A professora Tayara Carlos, 36, mudou-se de Arraial do Cabo, Rio de Janeiro, para Portugal em setembro do ano passado, com seus dois filhos, uma menina de seis anos e um menino de dois. Trabalhando em Braga num centro de ensino, começou a procurar um caminho para legalizar sua situação.

“Pesquisando, encontrei na internet a possibilidade de os filhos estudantes obterem autorização de residência em Portugal e, quando fui à Segurança Social, fui informada pela atendente de que esse direito realmente existe, desde que eu esteja contribuindo há, no mínimo, um ano e um mês para o sistema previdenciário”, relata.

Ela decidiu esperar. Contratou um advogado de Cascais e vai entrar com um processo judicial em novembro, mês em que completará um ano e dois meses de contribuições à Segurança Social.

A Lei de Estrangeiros, no entanto, não estabelece um prazo de contribuições para que se possa ter acesso à autorização de residência por meio de crianças em fase de estudo. Apenas menciona, cinco vezes, que quem pede o título de residência tem de estar inscrito na Segurança Social, além de prever que deve ter a situação regularizada.

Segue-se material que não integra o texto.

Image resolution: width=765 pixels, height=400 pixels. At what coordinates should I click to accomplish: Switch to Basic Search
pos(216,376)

Tayara sentiu na pele a postura nada amigável da AIMA. “Muitos advogados não querem pegar a causa sem que o menor esteja, pelo menos, no sétimo ano de estudo”, afirma. Com capacidade financeira para enfrentar a AIMA nos tribunais, ela acredita que está numa situação melhor do que muitos brasileiros. “Muita gente não entra com ação por causa dos gastos, mudam-se para Portugal sem condição financeira para tal”, comenta.

Perdida

Há três meses em Portugal, Nubitania Maciel, 42, que, no Brasil, era assistente administrativa, não sabe que passos pode dar. “Nem sei mais em que situação me encontro”, afirma.

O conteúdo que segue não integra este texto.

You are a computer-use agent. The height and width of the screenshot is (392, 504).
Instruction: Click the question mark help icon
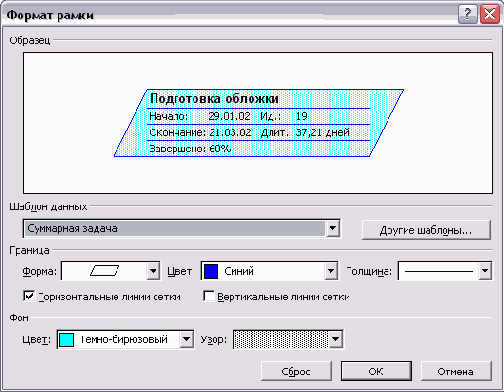[x=468, y=14]
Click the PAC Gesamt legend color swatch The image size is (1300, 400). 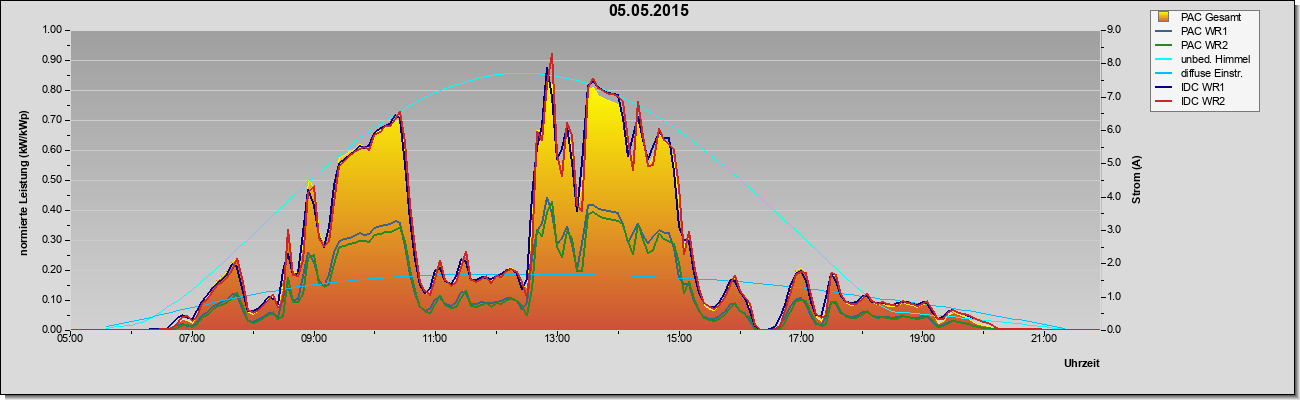coord(1165,17)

Morando em Mirandela, tem duas filhas, uma de cinco anos de idade, outra, de 25, que já está em Portugal há dois anos. Atualmente dona de casa, um dos problemas dela é conseguir trabalhar. “Não encontrei um lugar para deixar minha filha mais nova, por falta de vagas nas creches públicas”.

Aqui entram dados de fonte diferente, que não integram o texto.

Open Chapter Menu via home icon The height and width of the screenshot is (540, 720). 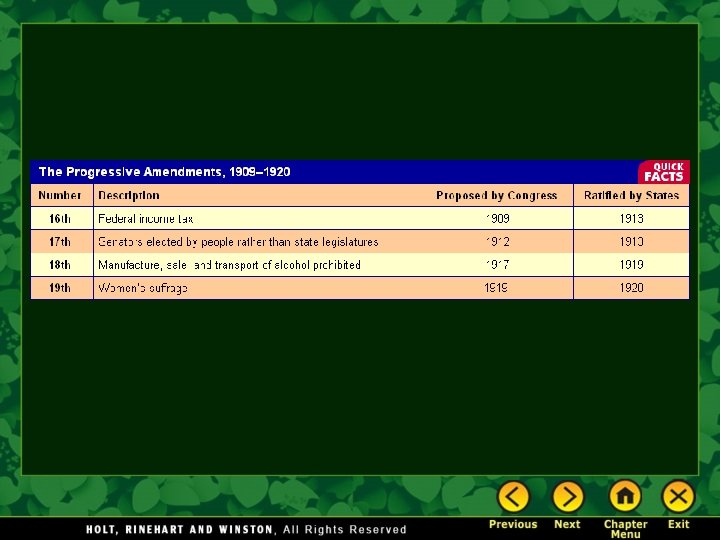(625, 496)
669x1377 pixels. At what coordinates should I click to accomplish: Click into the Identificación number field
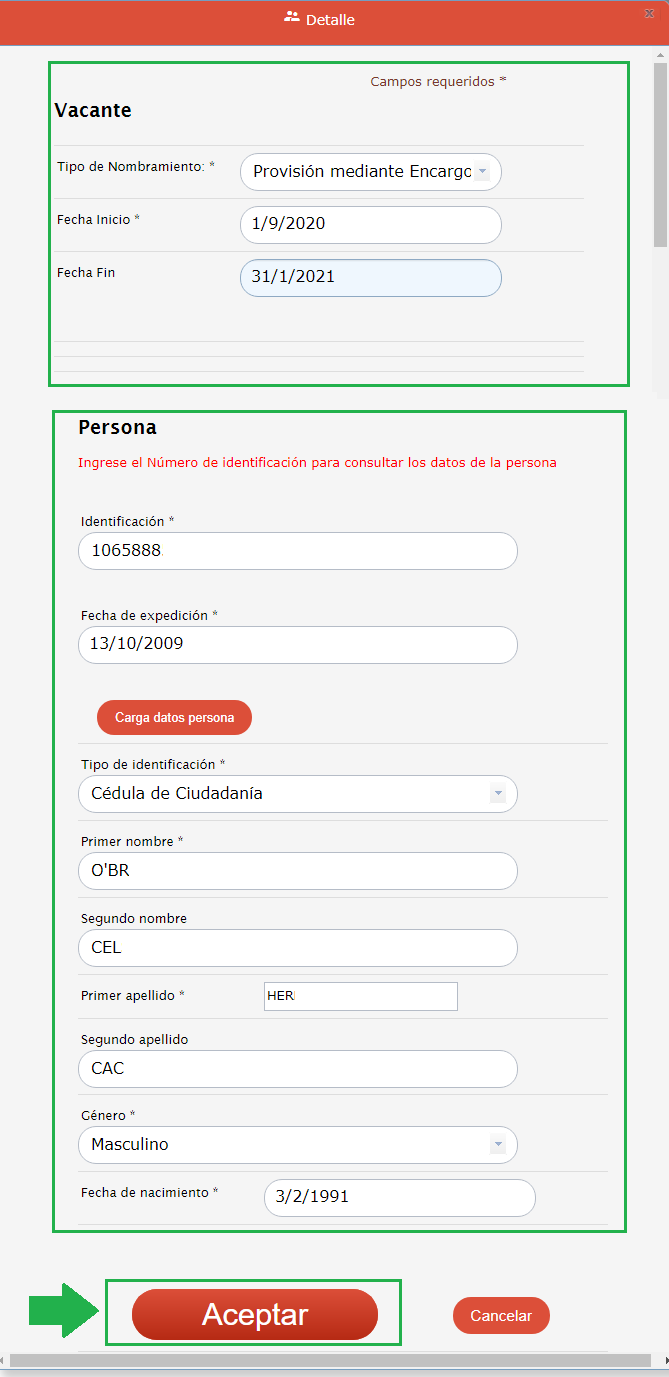297,551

Assim que a menina estiver matriculada em um colégio, ela vai pedir a autorização de residência. O problema é que a escolaridade obrigatória em Portugal começa a partir dos seis anos de idade, e ela não sabe se a pré-escola conta para ter o título de residência.

Atendida

Para a manicure Carla Ribeiro, 42, a viagem do Rio de Janeiro para Portugal com o marido e o filho, em 2019, foi com visto de turismo. “Mas logo que chegamos, eu e meu marido conseguimos trabalho e decidimos ficar”, lembra.

O processo dela começou com a Manifestação de Interesse. Mas, para obter a residência, ainda demorou três anos. “Quando meu filho estava no quarto ano da escola, alguém me disse sobre o direito de ter residência para ele no sétimo ano”, ressalta.

Carla só pediu o título de residência para o filho três anos depois. “No dia da entrevista, a atendente do antigo SEF me disse que eu já podia fazer o reagrupamento familiar, e aceitei. O cartão de residência chegou 15 dias depois da entrevista”, diz. Ela fez todo o processo sozinha, sem o auxílio de nenhum advogado.